Verifying how specific conditions in the three canyon sections impose on the

benthic food web requires an analysis of the trophic structure of the complete benthic

food web. The quantification of complete food webs is however a data-demanding

effort and canyon data sets are typically incomplete and limited in scope. To

overcome these limitations and maximize the amount of information gained from the

available data, so-called linear inverse models (LIM) have been developed. LIM

allow quantifying biological interactions in a complex food web from an incomplete

and uncertain data set such as encountered in the deep-sea (Soetaert and Van Oevelen,

2009). For example, Van Oevelen et al. (2009) using linear inverse modeling to

quantify the interactions in the complex food web of a cold-water coral community at

Rockall Bank and provided evidence that coral communities are hot-spots of biomass

and carbon cycling along continental margins.

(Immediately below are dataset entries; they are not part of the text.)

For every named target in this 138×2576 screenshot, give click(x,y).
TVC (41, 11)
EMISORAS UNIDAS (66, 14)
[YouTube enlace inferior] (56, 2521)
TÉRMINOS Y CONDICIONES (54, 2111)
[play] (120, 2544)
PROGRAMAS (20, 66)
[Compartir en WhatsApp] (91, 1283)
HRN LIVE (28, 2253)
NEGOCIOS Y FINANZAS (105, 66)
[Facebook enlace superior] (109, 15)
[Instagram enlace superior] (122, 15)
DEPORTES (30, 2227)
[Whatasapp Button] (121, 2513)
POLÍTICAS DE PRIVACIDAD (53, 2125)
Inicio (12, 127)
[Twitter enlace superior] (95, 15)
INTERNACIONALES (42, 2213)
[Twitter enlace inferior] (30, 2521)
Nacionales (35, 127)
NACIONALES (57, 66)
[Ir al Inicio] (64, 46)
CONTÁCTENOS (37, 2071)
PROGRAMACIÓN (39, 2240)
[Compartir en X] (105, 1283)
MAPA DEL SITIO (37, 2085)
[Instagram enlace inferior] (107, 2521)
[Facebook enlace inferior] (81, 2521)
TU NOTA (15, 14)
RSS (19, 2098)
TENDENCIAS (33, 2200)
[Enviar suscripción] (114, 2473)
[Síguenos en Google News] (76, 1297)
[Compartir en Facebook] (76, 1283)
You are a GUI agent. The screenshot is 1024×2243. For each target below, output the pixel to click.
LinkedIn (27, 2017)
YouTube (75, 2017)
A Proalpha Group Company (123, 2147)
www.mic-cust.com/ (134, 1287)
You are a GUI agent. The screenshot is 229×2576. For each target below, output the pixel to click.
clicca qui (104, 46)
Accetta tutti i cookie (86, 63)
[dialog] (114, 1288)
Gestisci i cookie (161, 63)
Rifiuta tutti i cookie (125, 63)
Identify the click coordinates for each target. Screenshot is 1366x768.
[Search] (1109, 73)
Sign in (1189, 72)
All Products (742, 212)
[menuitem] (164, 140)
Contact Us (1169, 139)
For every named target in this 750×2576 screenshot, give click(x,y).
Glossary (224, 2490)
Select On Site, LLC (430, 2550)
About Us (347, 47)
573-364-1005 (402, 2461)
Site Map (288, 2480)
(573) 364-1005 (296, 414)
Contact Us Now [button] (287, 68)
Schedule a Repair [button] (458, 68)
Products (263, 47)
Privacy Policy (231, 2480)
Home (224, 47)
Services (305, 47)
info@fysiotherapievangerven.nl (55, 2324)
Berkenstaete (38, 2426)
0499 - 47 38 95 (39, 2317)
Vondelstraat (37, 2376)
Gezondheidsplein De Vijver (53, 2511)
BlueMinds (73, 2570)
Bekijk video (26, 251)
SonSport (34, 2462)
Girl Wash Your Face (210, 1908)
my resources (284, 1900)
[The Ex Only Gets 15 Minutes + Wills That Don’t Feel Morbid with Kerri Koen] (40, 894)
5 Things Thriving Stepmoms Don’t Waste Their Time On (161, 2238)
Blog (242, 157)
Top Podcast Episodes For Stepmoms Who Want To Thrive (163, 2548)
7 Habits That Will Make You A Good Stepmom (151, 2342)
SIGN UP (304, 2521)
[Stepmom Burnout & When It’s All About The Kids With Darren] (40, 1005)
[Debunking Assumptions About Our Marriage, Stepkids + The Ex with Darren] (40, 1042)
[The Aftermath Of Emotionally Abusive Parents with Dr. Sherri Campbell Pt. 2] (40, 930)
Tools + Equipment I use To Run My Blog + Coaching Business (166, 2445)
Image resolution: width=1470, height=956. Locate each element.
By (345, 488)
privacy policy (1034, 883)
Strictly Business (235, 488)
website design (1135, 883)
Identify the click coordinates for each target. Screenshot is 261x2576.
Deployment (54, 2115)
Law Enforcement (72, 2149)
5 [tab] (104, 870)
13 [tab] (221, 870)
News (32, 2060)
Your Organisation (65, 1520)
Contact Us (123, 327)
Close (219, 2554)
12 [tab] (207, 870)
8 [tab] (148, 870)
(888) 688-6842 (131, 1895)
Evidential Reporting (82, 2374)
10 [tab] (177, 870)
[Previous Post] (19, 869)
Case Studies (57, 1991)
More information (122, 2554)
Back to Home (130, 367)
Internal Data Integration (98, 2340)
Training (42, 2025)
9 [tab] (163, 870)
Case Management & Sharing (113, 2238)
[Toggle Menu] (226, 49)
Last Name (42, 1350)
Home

Here we develop linear inverse models (LIM) to quantify carbon flows in the

complex food webs characterizing upper, middle and lower sections of the Nazaré

canyon. The observed food web structures and selected network indices are examined

as a function of the characteristics of the respective canyon section.

Methods

2.1 Nazaré canyon characteristics

The Nazaré canyon, one of the largest submarine canyons in Europe, intersects

the Portuguese continental shelf and has been intensively studied in the framework of

different European projects such as OMEX-II, EUROSTRATAFORM and HERMES.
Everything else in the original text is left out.